Here are common methods reporters use to find the expert sources:
1.PR to the rescue – Often times it’s a common practice that reporters will go to the PR people or firms that have delivered quickly and appropriately in the past.
2.Online searches – Journalists sometimes conduct Google / LinkedIn search to see what experts are tied to the subject or issue they’re writing about. And contact them directly
3.Media diplomat – Journalists often times use services of Media Diplomat a fast-growing free online service that makes it easy for reporters to quickly find sources and experts in other countries
4.Conference speakers – Journalists often find out which executives have spoken (or are speaking) at major conferences related to the topic at hand.
5.Journalist fraternity – Many times, journalists will reach out to the same tried and tested sources their colleagues, competitors and trade publication are quoting.
6.Trial and error – Sometimes reporters will go to new sources because they just stumbled upon them, met them at a reception or sat next to them on an airplane.
In short, reporters first go to sources that are well-known, because they’re the easiest to find. As a PR firm, we spend much of our time and effort positioning key executives as experts with the appropriate trade, local, regional and national media. We make introductions; we identify the topics, trends and issues these experts can address; and we strive to keep these experts top of mind with the right reporters, because, sooner or later, we know each reporter will be looking for an expert source.
Over above this you can follow the steps below to enhance your likelihood of becoming an “instantly quotable” expert for key journalists?
1.Highlight your credentials – Exhibit how your education and industry expertise can give you authority and a unique perspective
2.Make it easy – Be approachable, make it easy for the reporter to interview you, and offer good, useful quotes and information, quickly.

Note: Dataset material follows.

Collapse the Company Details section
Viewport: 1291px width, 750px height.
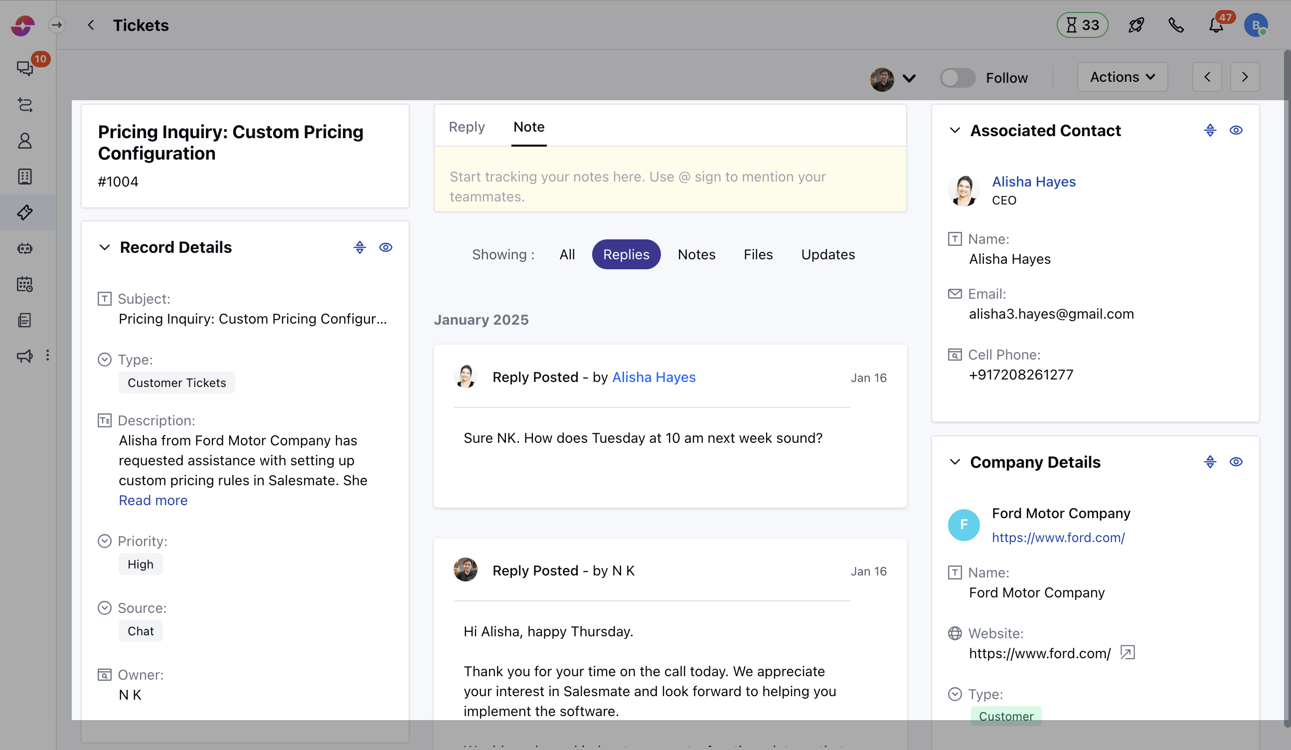pos(954,462)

3.Be always accessible online & offline– Journalists want more than just email answers. Often times they want to have a real telephonic / face to face conversation with you
4.Convey the real deal – Journalists want knowledgeable sources who are straightforward. Make sure you aren’t dubious in your dealings with them. Because if you burn them once and you’ll move from “go-to” status to “never again” status.
5.In depth info – Journalists want experts who go beyond their basic talking points or key messages to provide real background, perspective and insights.